It's been a long and arduous saga, but it looks like the Computer Implemented Inventions Directive (CIID) has finally been soundly defeated, 648-14. I have to admit, I'm a little surprised by this result since it seemed likely at many points that this would get shoved through despite overwhelming opposition.
It looks like the European Parliament (EP) called the European Commission's (EC) bluff, which means it may be a while before the issue pops up again -- back in March, EC commissioner Charlie McCreevy said that he wouldn't propose a new directive if Parliament rejects the current CIID.
Perhaps the outcome had been different had the EC listened to the EP in the first place and allowed the process to restart. Judging by the comments from some of the MEPs, the directive would have had a chance if the EC had accepted the proposed amendments from Parliament.

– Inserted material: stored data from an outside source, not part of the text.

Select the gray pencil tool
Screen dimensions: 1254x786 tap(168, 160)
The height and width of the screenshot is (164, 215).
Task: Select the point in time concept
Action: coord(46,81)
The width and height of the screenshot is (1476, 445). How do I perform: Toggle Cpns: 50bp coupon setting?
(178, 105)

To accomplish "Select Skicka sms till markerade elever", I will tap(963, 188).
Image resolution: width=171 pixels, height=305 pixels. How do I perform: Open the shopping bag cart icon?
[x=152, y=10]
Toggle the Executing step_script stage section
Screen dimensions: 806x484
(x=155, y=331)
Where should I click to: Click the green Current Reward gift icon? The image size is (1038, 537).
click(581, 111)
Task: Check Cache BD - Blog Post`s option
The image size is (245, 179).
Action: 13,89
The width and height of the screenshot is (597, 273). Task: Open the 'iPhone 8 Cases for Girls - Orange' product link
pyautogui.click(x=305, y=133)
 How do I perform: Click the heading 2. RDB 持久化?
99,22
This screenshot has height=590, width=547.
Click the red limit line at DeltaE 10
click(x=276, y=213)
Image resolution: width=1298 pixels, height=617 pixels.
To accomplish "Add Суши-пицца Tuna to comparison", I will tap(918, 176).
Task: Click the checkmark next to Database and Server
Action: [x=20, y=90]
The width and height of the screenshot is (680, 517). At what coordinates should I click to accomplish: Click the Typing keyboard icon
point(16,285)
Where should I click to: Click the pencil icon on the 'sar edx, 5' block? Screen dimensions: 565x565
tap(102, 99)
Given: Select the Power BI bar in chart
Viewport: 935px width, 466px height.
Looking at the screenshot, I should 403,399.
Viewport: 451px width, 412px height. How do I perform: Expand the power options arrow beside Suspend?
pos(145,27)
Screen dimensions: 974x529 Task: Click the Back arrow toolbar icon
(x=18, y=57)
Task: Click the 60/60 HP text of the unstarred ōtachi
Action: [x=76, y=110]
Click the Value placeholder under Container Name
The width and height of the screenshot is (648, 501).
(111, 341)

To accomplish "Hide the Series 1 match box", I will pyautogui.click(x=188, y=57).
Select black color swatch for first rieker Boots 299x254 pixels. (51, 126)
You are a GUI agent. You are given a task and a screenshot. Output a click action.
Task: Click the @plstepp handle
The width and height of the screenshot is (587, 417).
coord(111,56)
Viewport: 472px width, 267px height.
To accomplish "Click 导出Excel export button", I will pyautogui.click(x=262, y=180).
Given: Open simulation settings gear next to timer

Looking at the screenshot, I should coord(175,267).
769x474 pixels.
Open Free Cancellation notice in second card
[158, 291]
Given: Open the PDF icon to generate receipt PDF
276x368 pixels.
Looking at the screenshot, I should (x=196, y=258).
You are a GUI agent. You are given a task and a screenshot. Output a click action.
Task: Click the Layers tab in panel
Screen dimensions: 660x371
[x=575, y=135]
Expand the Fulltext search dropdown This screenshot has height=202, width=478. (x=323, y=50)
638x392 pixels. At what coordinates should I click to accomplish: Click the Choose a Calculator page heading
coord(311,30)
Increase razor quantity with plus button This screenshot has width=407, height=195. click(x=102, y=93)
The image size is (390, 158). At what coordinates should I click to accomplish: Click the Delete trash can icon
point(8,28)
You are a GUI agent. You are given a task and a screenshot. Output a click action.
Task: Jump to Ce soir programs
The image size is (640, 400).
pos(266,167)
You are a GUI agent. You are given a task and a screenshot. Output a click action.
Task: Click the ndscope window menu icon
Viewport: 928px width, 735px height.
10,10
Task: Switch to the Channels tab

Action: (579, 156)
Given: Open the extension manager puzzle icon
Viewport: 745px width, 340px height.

The defeat of the CIID doesn't mean the fight against software patents is over, of course. The U.S. still has a broken patent system that allows ridiculous software patents, and national patent offices in Europe still have different interpretations of what can and cannot be patented.
With the CIID behind us, at least for now, the Foundation for a Free Information Infrastructure (FFII) can work on strengthening Article 52 of the European Patent Convention which expressly denies patents on "programs for computers," though it has been weakened over the years by subsequent interpretation by the European Patent Office.
One issue that was brought up over and over again during the CIID debates was the need for Europe to "harmonize" with the U.S. on software patents. Harmonization is a two-way street. Since the EP has shot down software patents (for now) perhaps we should be making an effort to "harmonize" with the European Union by rejecting software patents in the U.S.